Segment Open

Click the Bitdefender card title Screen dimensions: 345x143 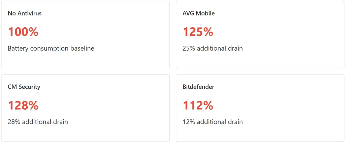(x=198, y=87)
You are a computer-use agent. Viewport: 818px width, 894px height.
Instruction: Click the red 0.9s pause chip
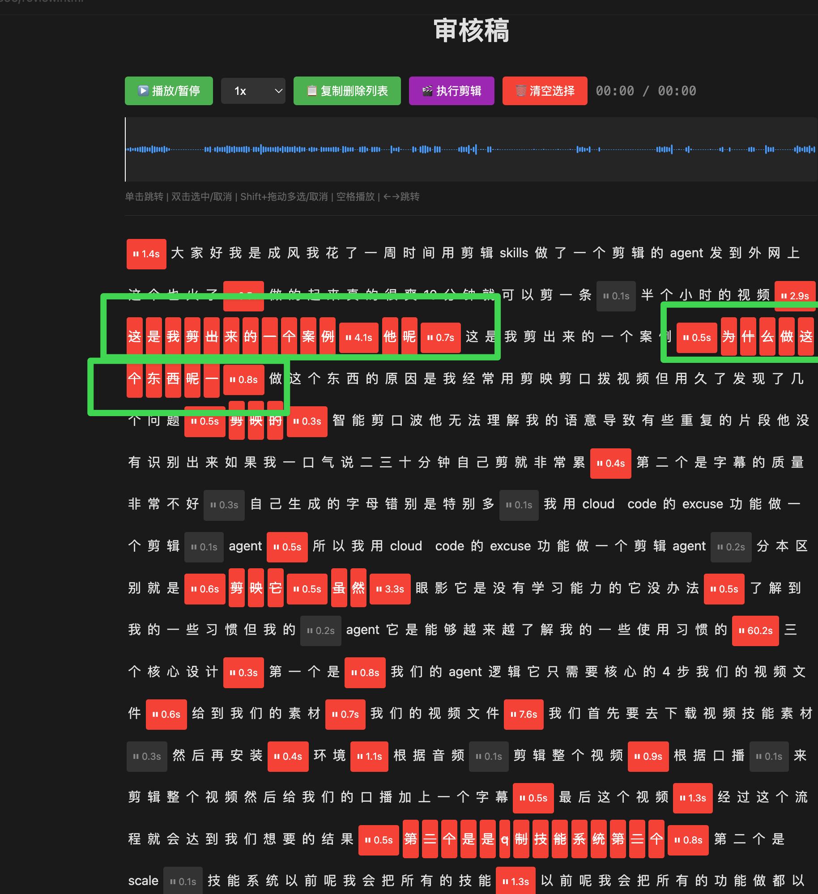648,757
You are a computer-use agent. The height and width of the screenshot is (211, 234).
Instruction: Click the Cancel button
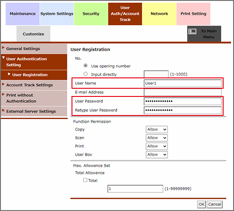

Segment Closed

* **ASSIGNMENT**: Give back, word for word, the lines from the one with "Instruction: Click the red 0.9s pause chip" to the end of the records above, and no pictures.

* **SOLUTION FOR THIS EXERCISE**:
Instruction: Click the red 0.9s pause chip
648,757
You are a computer-use agent. The height and width of the screenshot is (211, 234).
Instruction: Click the Cancel button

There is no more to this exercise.